(ZIZ News) – The two-day conference on the Ethical Dimensions of the Information Society and Internet Privacy has been deemed a success.
The consultations and workshops wrapped up with a press conference on Thursday afternoon.
More than 200 representatives from government, media, the youth, and other stakeholders participated in the sessions, aimed at formulating a way forward in addressing information ethics challenges and opportunities in Small Island Developing States.
Among the contributors was Jason Davis of ZIZ Broadcasting Corporation, and former ZIZ employee, now C.E.O. of Miyvue.com, Val Henry.
At the end of the event, St. Kitts and Nevis formulated a declaration which in essence, outlined the importance of Information and Communication Technologies in overall national development. It acknowledged the risks faced by the youth and other vulnerable groups.
During the final press conference, David Doyle, the Federation’s Ambassador to UNESCO, said the strong turnout and varied participation indicated that the conference was a success.
“We also had a lot of students from across the Federation and teachers as well. Secondly, we had high-level speakers. Two ministers, a Queens Counsel who came to express and articulate the views of the government. And last but not least, I think we reached a consensus on this complex and difficult issue that every sovereign state trying to tackle at the moment,” Doyle said.

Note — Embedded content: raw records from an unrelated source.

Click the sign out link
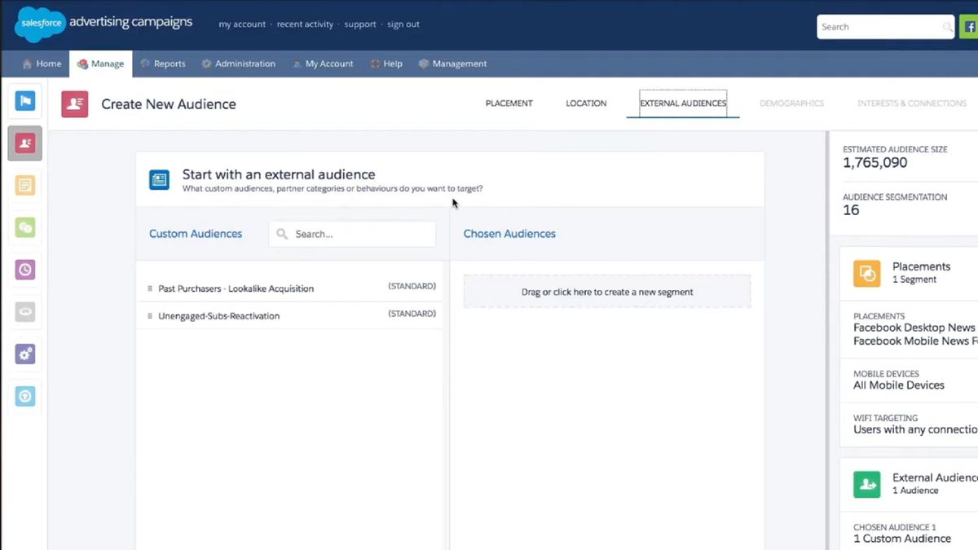Screen dimensions: 978x550 (x=403, y=24)
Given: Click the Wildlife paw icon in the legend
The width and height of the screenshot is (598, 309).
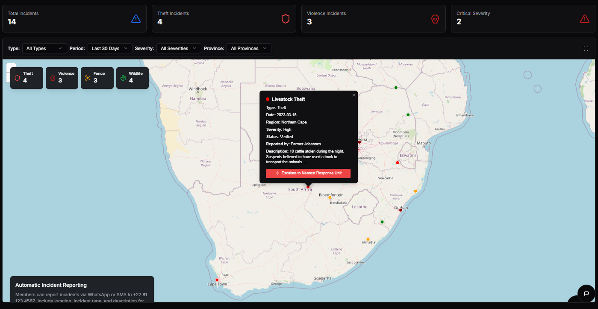Looking at the screenshot, I should (122, 78).
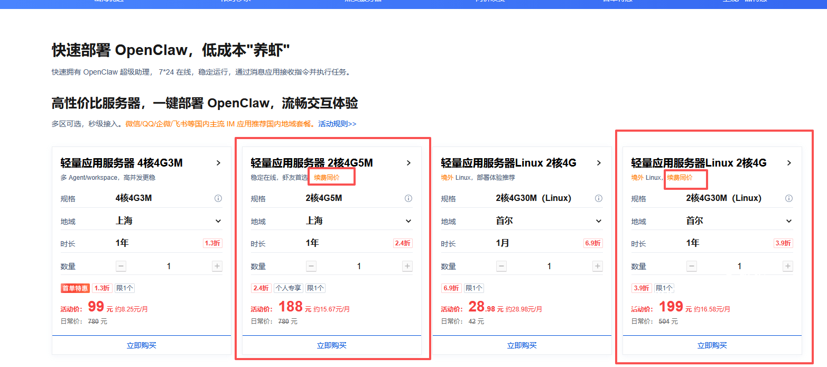View spec details icon on the third 首尔 card

(598, 198)
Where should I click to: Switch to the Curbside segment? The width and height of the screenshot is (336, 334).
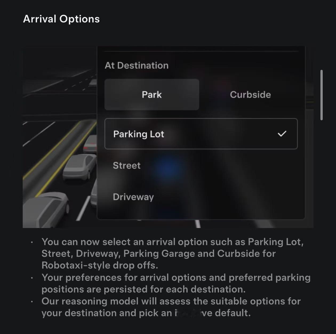coord(250,95)
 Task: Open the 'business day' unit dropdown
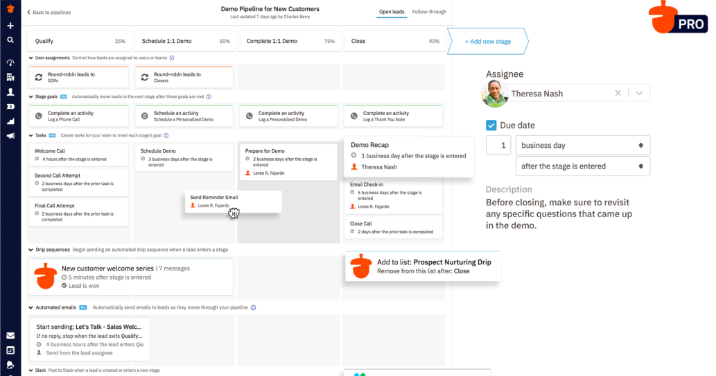click(582, 146)
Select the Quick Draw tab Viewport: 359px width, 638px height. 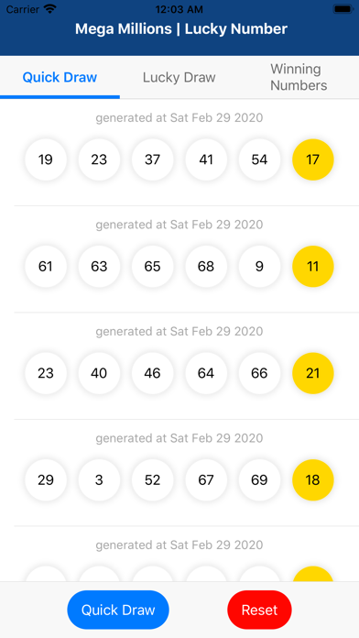(x=60, y=77)
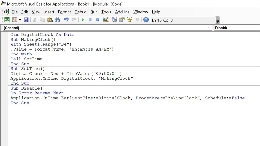Toggle Design Mode

105,20
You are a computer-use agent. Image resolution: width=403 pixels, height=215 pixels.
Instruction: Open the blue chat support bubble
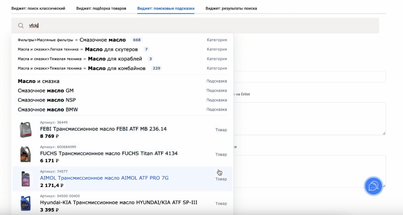[x=373, y=186]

Secretary General of the National Commission for UNESCO, Antonio Maynard noted, “We hope that we can get several project proposals out of this event moving forward in terms of engaging young people and in terms of educational intervention and infomercial activities in the media to sensitize the young people about this important subject matter.”
Meanwhile, Youth Participant, Rheanna Cozier said while the conference was very informative, she believed that the presenters were not fully aware of how the youth use social media.
She said, “Having the stuff that we have, like I.A’s and S.B.A.’s, it really sets us back when we go home to do them. So please don’t see it as we use social media, YouTube for example, as a way to fool around in school, as it does not define us.”
Organizers say this is just the early stage of an overall project and there are plans to host meetings between the youth and policy makers to ensure that their concerns are heard and their specific needs are tackled.